作者:高木勇藏
所在:金沢
経歴:街の歴史研究家
趣味:植物栽培、写真
編集:刈本博保
古き金澤

『卯辰山のホルトルマンの家の墓について』
 
二、ホルトルマン家の墓

 しかしそれ以前の昭和二十六年(1951年)に原富吉氏(材六町会の加戸誠一氏の友人)が、旧鳥居亭の後ろの畑で周囲の雑草を刈っていた所、墓石が三,四個出てきた。一番上にあった石に横文字が書かれていたという。墓石の形はありきたりの形であるのに銘文だけはアルファベットで刻んであった。墓を見た旧鳥居亭の老主人は即座にこれはホルトルマン家の墓であると答えたという。この辺の土地は明治六年(1873年)の太政官の火葬禁止の布告により、土葬のための墓地となっていた。
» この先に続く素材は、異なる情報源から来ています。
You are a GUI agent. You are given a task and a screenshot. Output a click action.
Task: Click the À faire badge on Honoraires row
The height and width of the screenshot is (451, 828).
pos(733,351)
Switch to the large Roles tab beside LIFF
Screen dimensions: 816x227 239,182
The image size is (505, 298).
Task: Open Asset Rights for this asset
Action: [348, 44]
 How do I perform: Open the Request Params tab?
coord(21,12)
火葬の禁止は二年後の明治八年(1875年)に解けたが、この辺は墓地であった。
 エリーゼ・エベラルドウスの誅の文中に「御屍をし 大日本の国 石川下 加賀の国 卯辰の山の 此の処に 納めまつらんと」とある。天神橋から山上に上る途中の中腹に遺骸を埋葬し、その上に墓が建てられたという。この場所が最初に葬られた処である。明治四十三年(1910年)に卯辰山を公園にする計画が進められると墓は末広墓地に移された。その時無縁の墓はそのまま旧地に残った。この場所にホルトルマン家の墓があることは当時の事情に詳しい人々は知っていたようである。
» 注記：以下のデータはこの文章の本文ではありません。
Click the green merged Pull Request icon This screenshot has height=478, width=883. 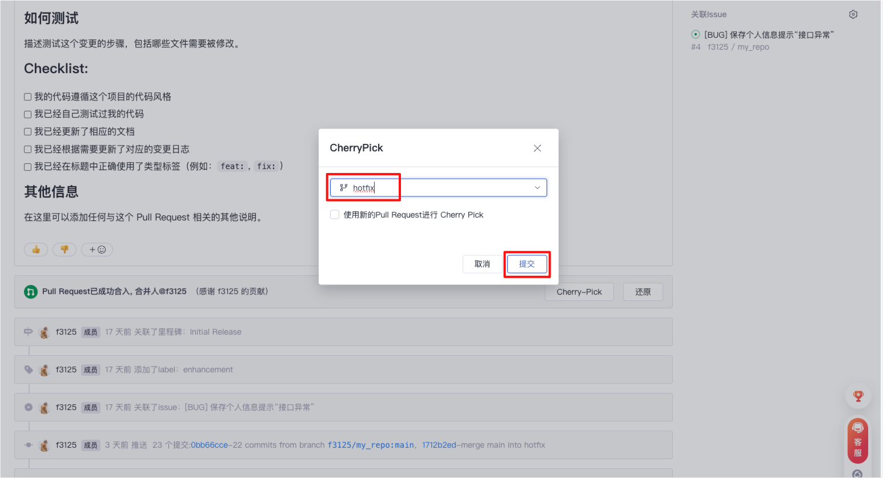coord(30,292)
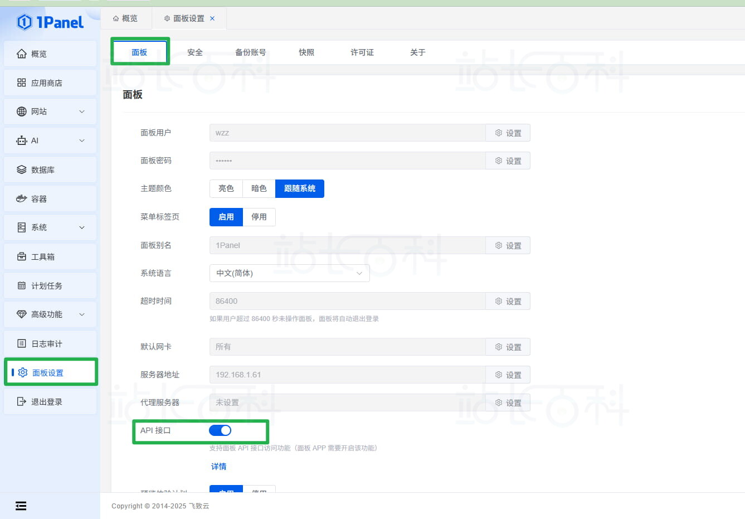Open the 详情 details link under API
Viewport: 745px width, 519px height.
(218, 467)
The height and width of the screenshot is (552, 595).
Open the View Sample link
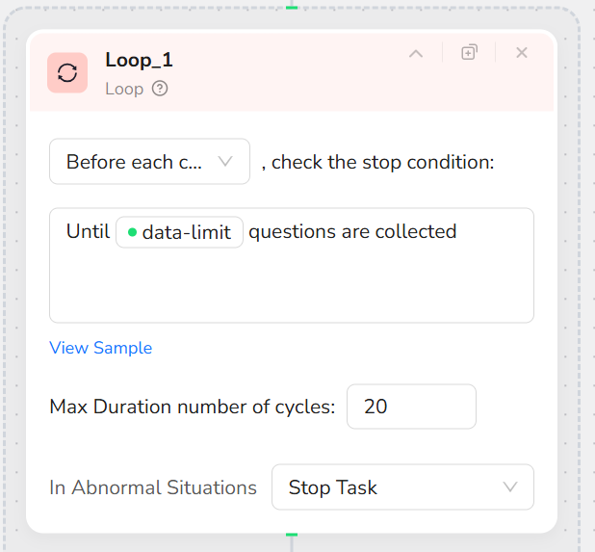pos(100,348)
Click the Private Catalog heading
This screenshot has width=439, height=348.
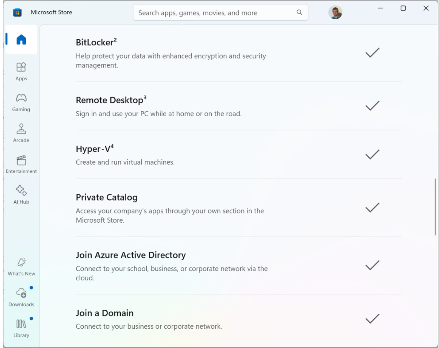point(107,198)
 本の埋葬の地を先年オランダ大使ヨアン・カウフマン氏が二度流転した墓石のためにその埋葬地を購入しようとしたが、すでに家が建てられているために断念した。大使が掃墓した時は、墓石は末広墓地の入り口にあり、道を挟んで解剖体墓地に対して建っていたという。平成になって墓地の整理が行われた時この墓石は無縁墓の棚に移されずに、有縁の人の墓地に移され現在の場所に建っている。これはホルトルマン氏の功績を敬慕する岡部佐武郎氏が親族同様に墓を守る身元引受人となったので無縁になることから免れた。
 墓は当時では普通の形であるが、丸に三の様な家紋らしきものが墓の最上部に刻まれている。ローマ字で横書きの墓は、墓地を訪れる人の目を引く。文字を刻んである石は原石のままで、他の石は後で修復したものと思われる。私が先日訪れたときは墓石の周囲は新しい御影石で囲まれて整地され墓石の横に「ホルトルマン愛児碑」と刻んだ御影石の石柱が平成十四年十月十全同総会によって建てられていた。また墓石に刻まれている字も平澤一氏が加戸誠一氏と共に調査された平成五年八月頃よりも墓石の文字が少し風化が進んでいるように思われた。現在建っている墓石の下には骨はないと思われる。最初に埋葬された場所で、骨は土壌化していたと考えられる。

碑面の最初の行は「奥津城」、 また下四行は「逝去/於18□□□6及77/A・ホルトルマンの愛児達」と読む。欠落した年号の三字目は「7」である。これはエリーゼの祭文に明治九年(1876年)とあるので明らかである。
 我々の解析では□□□は757ではないかと推定した。そこから第1番目の仮説としてMARIAは1875年に洗礼も戴かず産後の肥立ちも悪く、幼くして1875年に死亡し、ELSE EVERARDUSは1876年に数え5歳でコレラで死亡し、MARIA EVERARDUSは1877年に死亡したのではないかと推定される。またMARIA ENのENは1行違いで誤植されたものと推定した。第2番目の仮説として757の推定はそのままだが、3女と長女の名前がなぜ同一なのかと考えた。そこで、ホルトルマンが来日した1875年に長女のMARIAが死亡し、翌年ELSEが死亡し、その間に妊娠した3女が産後の肥立ちも悪く、幼児で死亡した。すなはち長女を偲んで3女にMARIAと命名したのではないか。しかし幼くして死亡してしまった事や金沢に彼が信じるキリスト教会がなかったことにより洗礼もないのではないかと推定する。しかし名前の順が3女、2女、長女の順になっているのは、死亡順ではなく子供を若い順に並べたことによるものであろう。